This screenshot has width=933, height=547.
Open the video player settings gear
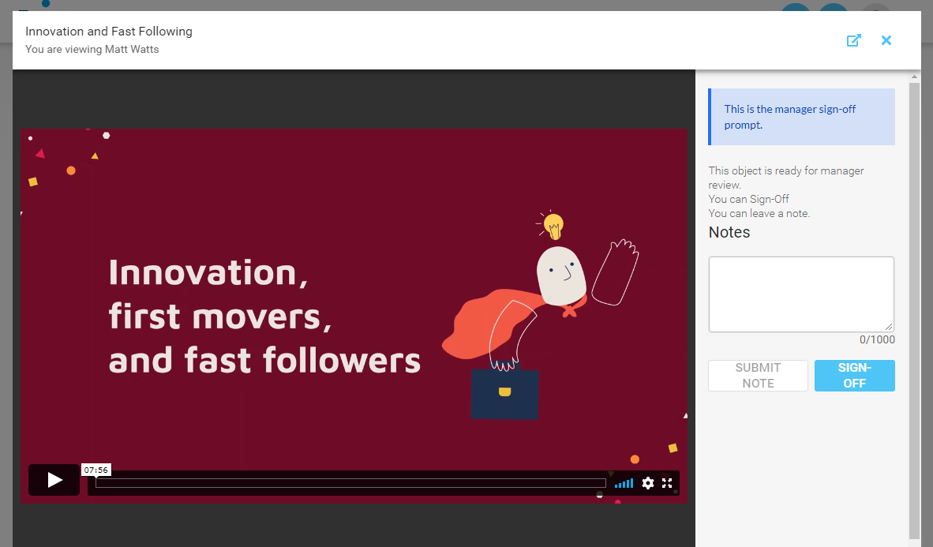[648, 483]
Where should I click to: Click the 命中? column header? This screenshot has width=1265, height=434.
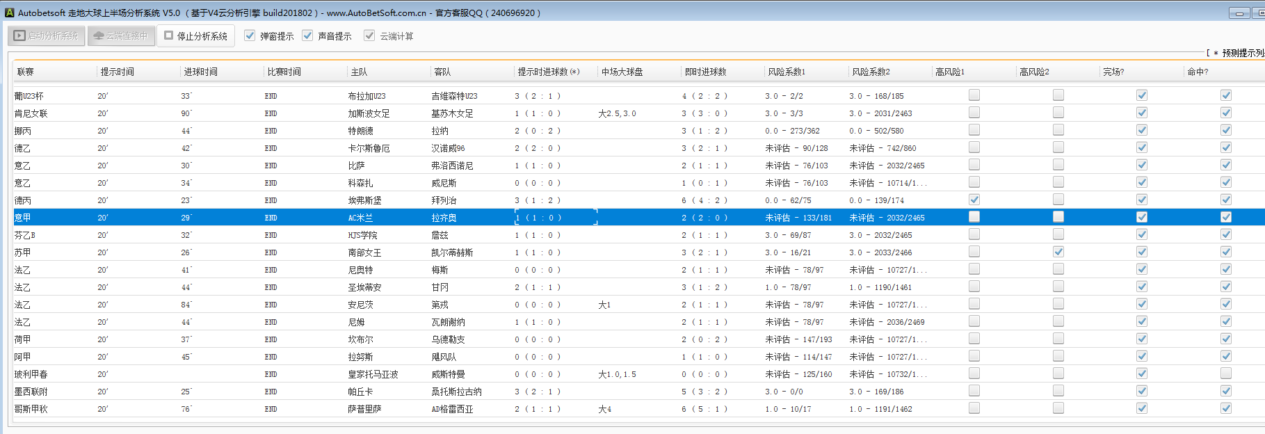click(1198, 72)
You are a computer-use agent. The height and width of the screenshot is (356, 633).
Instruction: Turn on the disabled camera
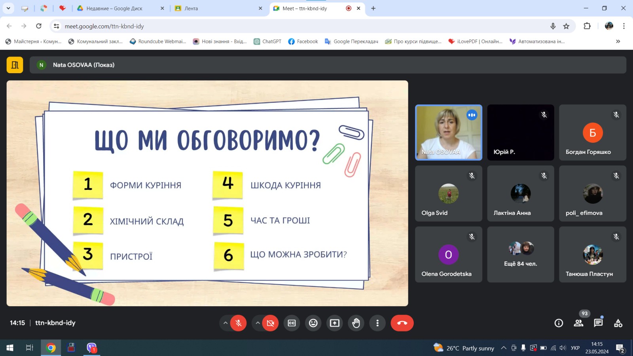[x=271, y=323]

__________

### What this task involves
Pictures are to be left out, while the records are copied word for word.

### Finished exercise
This screenshot has width=933, height=547.
Open the video player settings gear
[648, 483]
Where should I click to: Click the 命中? column header? This screenshot has width=1265, height=434.
click(1198, 72)
You are a computer-use agent. The height and width of the screenshot is (356, 633).
Instruction: Turn on the disabled camera
[x=271, y=323]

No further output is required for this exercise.